Unfortunately, this is not how it goes with personal loans. You won’t be able to earn yourself any available credit.
If that is something you’re interested in, you might be better off applying for a credit card as opposed to a personal loan. A credit card will allow you to use a revolving line of credit and continue using it as long as you stay in good standing with your credit card company.
They’re Easy to Apply for and Can Help You Get Money Quickly
Applying for a personal loan for any reason is a lot easier than you might think.
Many years ago, you would have to take a trip to a bunch of banks and other lenders and convince them to give you a loan. That simply isn’t the case anymore.

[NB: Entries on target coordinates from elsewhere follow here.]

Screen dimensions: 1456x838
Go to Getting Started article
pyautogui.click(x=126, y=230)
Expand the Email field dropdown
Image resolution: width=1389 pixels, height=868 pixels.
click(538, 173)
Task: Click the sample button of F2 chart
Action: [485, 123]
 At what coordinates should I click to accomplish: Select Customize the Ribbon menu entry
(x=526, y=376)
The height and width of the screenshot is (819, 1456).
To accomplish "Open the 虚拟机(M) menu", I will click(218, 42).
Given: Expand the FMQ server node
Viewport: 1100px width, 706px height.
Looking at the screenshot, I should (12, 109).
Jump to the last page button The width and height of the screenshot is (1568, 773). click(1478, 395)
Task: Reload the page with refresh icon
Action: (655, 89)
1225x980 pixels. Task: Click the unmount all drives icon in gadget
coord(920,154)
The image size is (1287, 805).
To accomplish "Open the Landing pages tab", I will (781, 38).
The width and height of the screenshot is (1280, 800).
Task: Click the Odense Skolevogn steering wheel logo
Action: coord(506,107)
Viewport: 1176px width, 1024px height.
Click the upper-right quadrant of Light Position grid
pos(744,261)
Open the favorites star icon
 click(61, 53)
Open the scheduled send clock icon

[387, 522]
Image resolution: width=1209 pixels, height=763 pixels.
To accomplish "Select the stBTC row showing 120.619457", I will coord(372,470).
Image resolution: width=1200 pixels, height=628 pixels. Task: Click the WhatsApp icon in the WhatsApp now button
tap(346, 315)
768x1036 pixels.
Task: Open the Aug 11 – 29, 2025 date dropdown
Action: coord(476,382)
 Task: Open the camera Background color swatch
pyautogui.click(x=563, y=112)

In 2018, the internet has made it possible for anyone to sit down and apply for loans from lots of different lenders in a matter of just minutes.
To get a personal loan, all you need to do is fill out a loan application. A typical application will ask you for:
- Your name
- Your address
- Your employer
- Your income
- Your banking information
- And more
On average, it should only take 5 to 10 minutes to fill out an application for a personal loan. And once you’re done, it’ll only take a short time to find out if you’ve been approved.
If you are, the money that you requested can hit your bank account in just a few days in many cases. The speed at which all this happens is very appealing to many Americans and entices them to put in an application of their own.
They Have Helped Many American Families With Financial Struggles
Small personal loans get a bad rap in some circles. But they have helped millions of American families in need.
Without personal loans, some people wouldn’t have been able to afford the car they’re driving around in right now. Others would still be ducking and dodging calls about medical expenses. And a few might even be living out on the streets and trying desperately to get their lives back together.
There is no financial struggle too big or too small for a personal loan. If you make an effort to find the right loan and get an interest rate you’re comfortable with, you’ll put yourself into prime position to pay it back in a matter of just a few years.
Personal loans are an amazing financial tool when they’re used properly and have benefitted American families in so many different ways.
Do you think you and your family could benefit from one of the small personal loans available right now?
Start searching around for personal loans and see which ones suit you best. Then, begin applying for the ones that you think give you the best chance to qualify for a loan.
You can use your loan to pay down some debt that’s been hanging around for far too long. Or you can use it to literally keep the lights on in your home.